Ponad 2,5 promila alkoholu u ojca, ponad 1 promil u matki. W takim stanie zabrali półroczne dziecko na spływ kajakowy Krutynią w Mrągowie (woj . warmińsko-mazurskie). Kajak się przewrócił, cała trójka wpadła do wody. Akurat przepływał wodny patrol policji.
Do zdarzenia doszło w sobotę ok. godz. 17. Policjanci patrolowali rzekę, kiedy jeden z nich usłyszał za sobą plusk. Okazało się, że przewrócił się kajak.
Funkcjonariusz zawrócił łódź, by podpłynąć do poszkodowanych Przy kajaku zauważył mężczyznę i kobietę, która miała na rękach małe dziecko. Oddała je mężczyźnie, a ten wraz z niemowlęciem na rękach ruszył ku brzegowi. W pewnym momencie przewrócił się do wody razem z dzieckiem.
Widać było po nim, że znajduje się pod wpływem alkoholu. Policjant nakazał rodzinie zejść na brzeg i obejrzał dziecko. Było całe i zdrowe. Przekazano je trzeźwej osobie.
Nie pierwszy raz pływali kajakiem pijani
Badanie alkomatem wykazało, że rodzice są pod wpływem alkoholu. 32-letni ojciec miał ponad 2,5 promila, jego 29-letnia żona ponad 1 promil alkoholu w organizmie. Zostali ukarani mandatem. Okazało się także, że w przeszłości zdarzyło im się już pływać kajakiem w stanie nietrzeźwości.
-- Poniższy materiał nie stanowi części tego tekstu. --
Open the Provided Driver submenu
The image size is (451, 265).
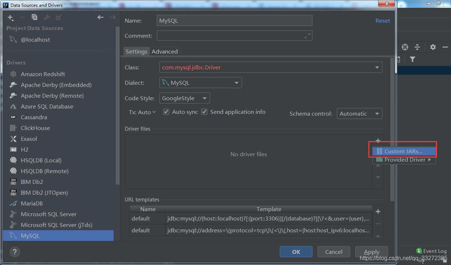coord(403,159)
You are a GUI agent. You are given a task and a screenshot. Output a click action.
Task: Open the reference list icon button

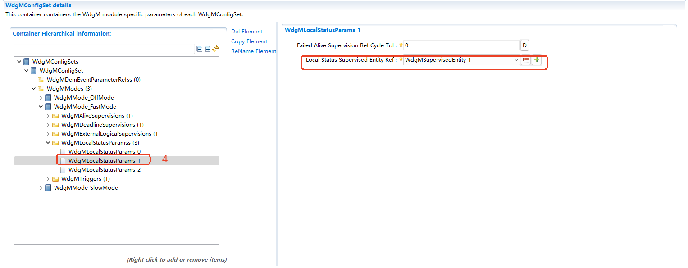(x=526, y=60)
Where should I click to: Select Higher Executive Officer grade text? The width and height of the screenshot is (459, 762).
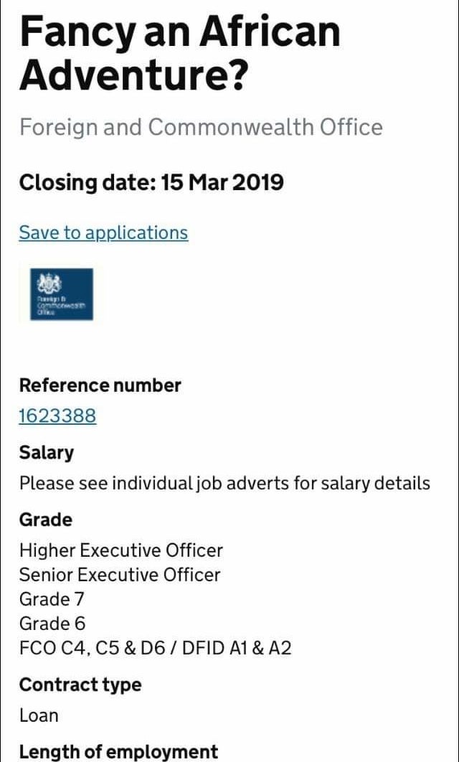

Policjanci z Mrągowa będą sprawdzać, czy rodzice swoim zachowaniem nie narazili życia i zdrowia dziecka na bezpośrednie niebezpieczeństwo. Za to przestępstwo grozi kara nawet do 5 lat pozbawienia wolności. Za spływ kajakiem pod wpływem alkoholu - co jest wykroczeniem - grozi kara grzywny do 5 tys. zł.